CE, 26 avril 2024, n°458958 : le Conseil d'Etat juge que le remboursement par une société française à sa mère étrangère de la rémunération de ses dirigeants mis à sa disposition ne constitue pas un acte anormal de gestion

Aux termes de l’article 39  du CGI, la déductibilité des charges est subordonnée à la condition que celles-ci soient appuyées de  justifications suffisantes. Il appartient au contribuable, pour l’application de ces dispositions, de justifier tant du montant des charges qu’il entend déduire du bénéfice net que de la correction de leur inscription en comptabilité, c’est-à-dire du principe même de leur déductibilité (CE 21 mai 2007, Ministre de l’économie, des finances et de l’industrie c/ Société Sylvain Joyeux, n° 284719). Par ailleurs, s’agissant de la rémunération versée aux dirigeants, la jurisprudence conditionne leur déductibilité à une approbation par les organes délibérants de la société.

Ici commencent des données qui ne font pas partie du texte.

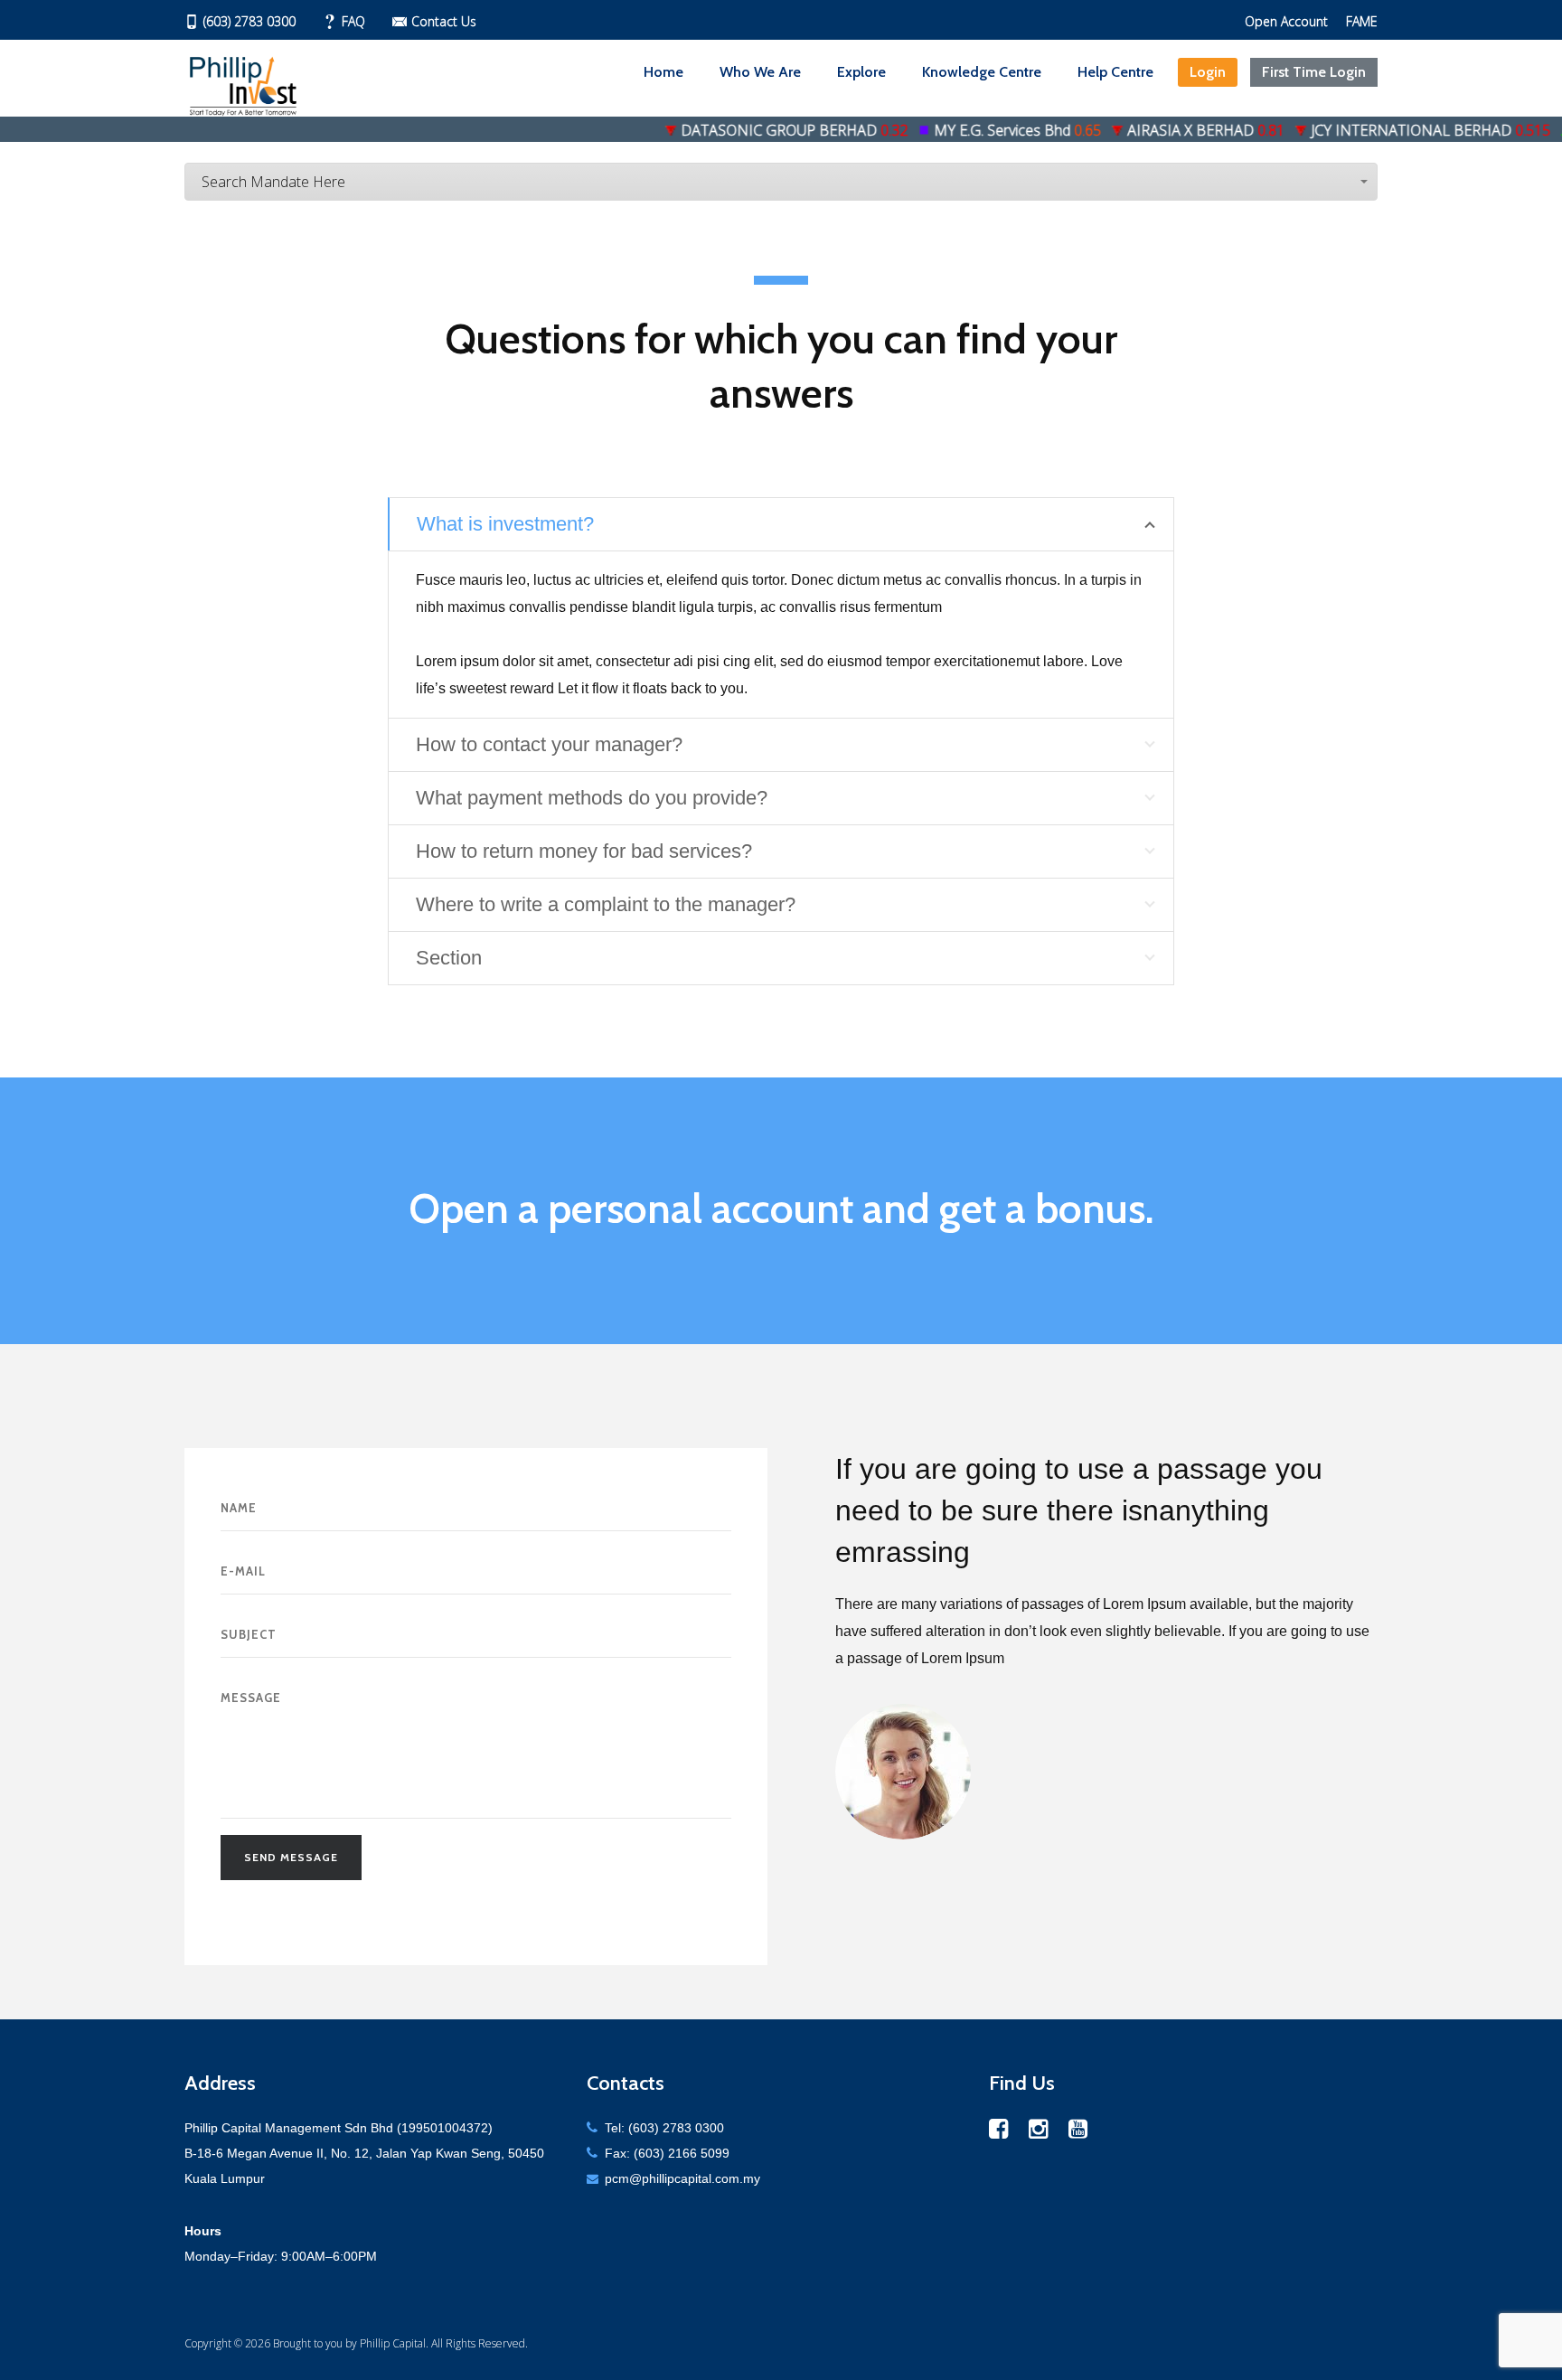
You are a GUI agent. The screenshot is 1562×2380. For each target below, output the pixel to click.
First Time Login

Celle-ci est également admise lorsque l’assemblée générale des actionnaires approuve les comptes de l’exercice sur lequel elle est imputée. Dès lors que cette autorisation est acquise, la déduction des sommes correspondantes en tant que charges est justifiée dans son principe, et ne peut être regardée comme un acte anormal de gestion que si elles ont été versées à des fins étrangères à l’intérêt de l’entreprise ou que leur montant est excessif.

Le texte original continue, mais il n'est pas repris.